In order to be in a state, I have to stop. No, not "I." Time enters, the self enters, and awareness ends. So the "I" surfaces in order for there to be a state. The very self becomes the state it believes is real.

Is liberation a state? Is it something to be learned or improved upon? Can one be liberated, or is there just liberation?

If there is no self, there is no time. If there is no time, there is no measurement. If there is no measurement, there is no moment.

I should mention, when I say there is no moment, I mean there is no moment to be in. If there is a moment, no one is here to be in it. We can call it the moment, as one word is just a good as any other, but it is just a word.

Is there a moment to be in, or is there just being?

The first is from Jeff @ Micropolitan Living

If we talk about time as a continuum, as we are used to doing, it is a real number line; between any two points on that line there is another point. If we define a “moment” as a point on that time line, it has infinitesimal (practically zero) duration, we pass from “before the moment” to “after the moment” in no time at all.

This is clear. Within this organism, there is no line that can be perceived. I can imagine that time will pass when I am on the train to Tokyo, but that is only useful for planning. Beyond that, there no use, that I can see, to live in that fame of mind.

We see time as it unfolds chronologically. (That is not the case inside of this organism, but I think we can safely say that most people live their lives as slaves to this kind of time.) The problem arises when the self carries that action over to everything that it does. The only way this is possible is through thought. When thought enters, time is present within the mind. But it is not enough to just use thought when it is needed. The self, being as needy as it is, really feels that it needs this time to survive. I have gone into all of this myself, and a useful question to ask might be, "Why does thought carry over in this way?" or, "What is the need behind the constant dullness that time brings into the mind."

There is really nothing wrong with the conceptual thinking of time. It is useful for various undertakings, whether it is planning a trip to see your brother, or using Newtonian principles to land a probe on the moon. But is thought useful anywhere else? I am not saying it is or it isn't. Just go into the question and see what comes up.

Someone might say, "What if someone attacks you? Don't you need thought to survive or escape?" That is a great question. Ask yourself. What is the answer? If thought was important for immediate survival, instinctual survival, would we have survived as a species?

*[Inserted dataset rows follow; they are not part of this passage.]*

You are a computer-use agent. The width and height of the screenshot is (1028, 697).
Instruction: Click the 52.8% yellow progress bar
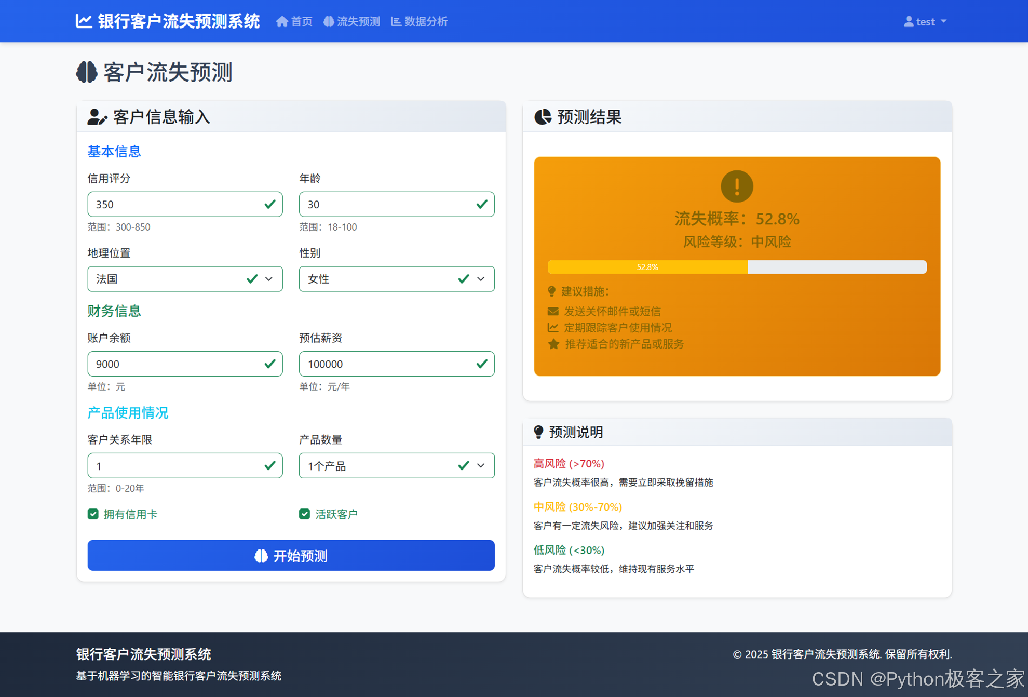point(647,267)
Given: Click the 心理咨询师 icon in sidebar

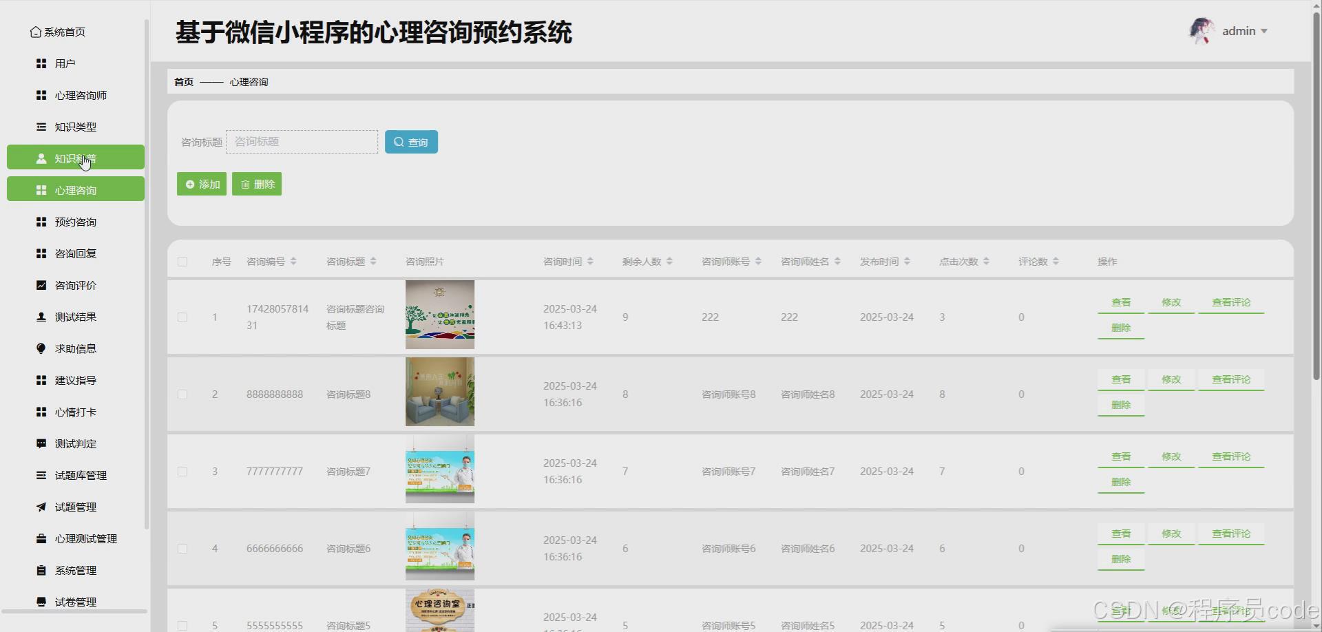Looking at the screenshot, I should 41,95.
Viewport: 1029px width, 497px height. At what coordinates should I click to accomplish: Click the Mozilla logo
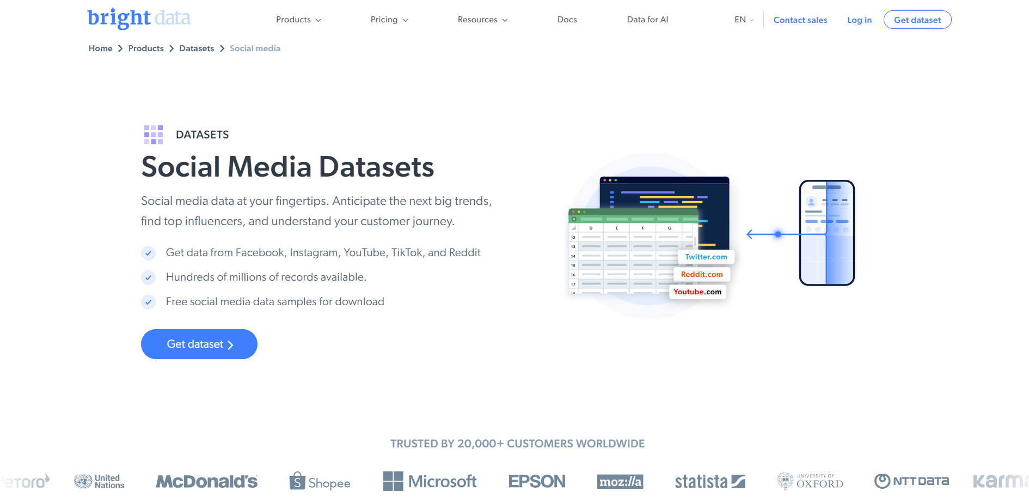point(620,481)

When others talk about being in the moment, most likely they are speaking the same language that we are, but it is useful to find out what is really there. How can we know that we are really coming together to find something out, if we can't even understand each other?

But is there a “self” that is the perceiver? No. The brain, three pounds of gray flesh, is doing the perceiving. If we go looking for the self within the brain (or, more broadly, the nervous system), it disappears.

It is easy to say all of this, and because it has been written about ad nauseum, it is also easy to just swallow and repeat. When we see words like these, and we agree, what is it that agrees? Is the person that agrees really in that place, or are they just repeating? One moment, a person might be talking about enlightenment and a silent mind and there is no self, etc., and the next moment they scream at their significant other for being home late. They talk about peace and bliss, only to truly feel hate for the person that cut them off on the freeway.

I am not saying anything about anyone; just asking. What is really there?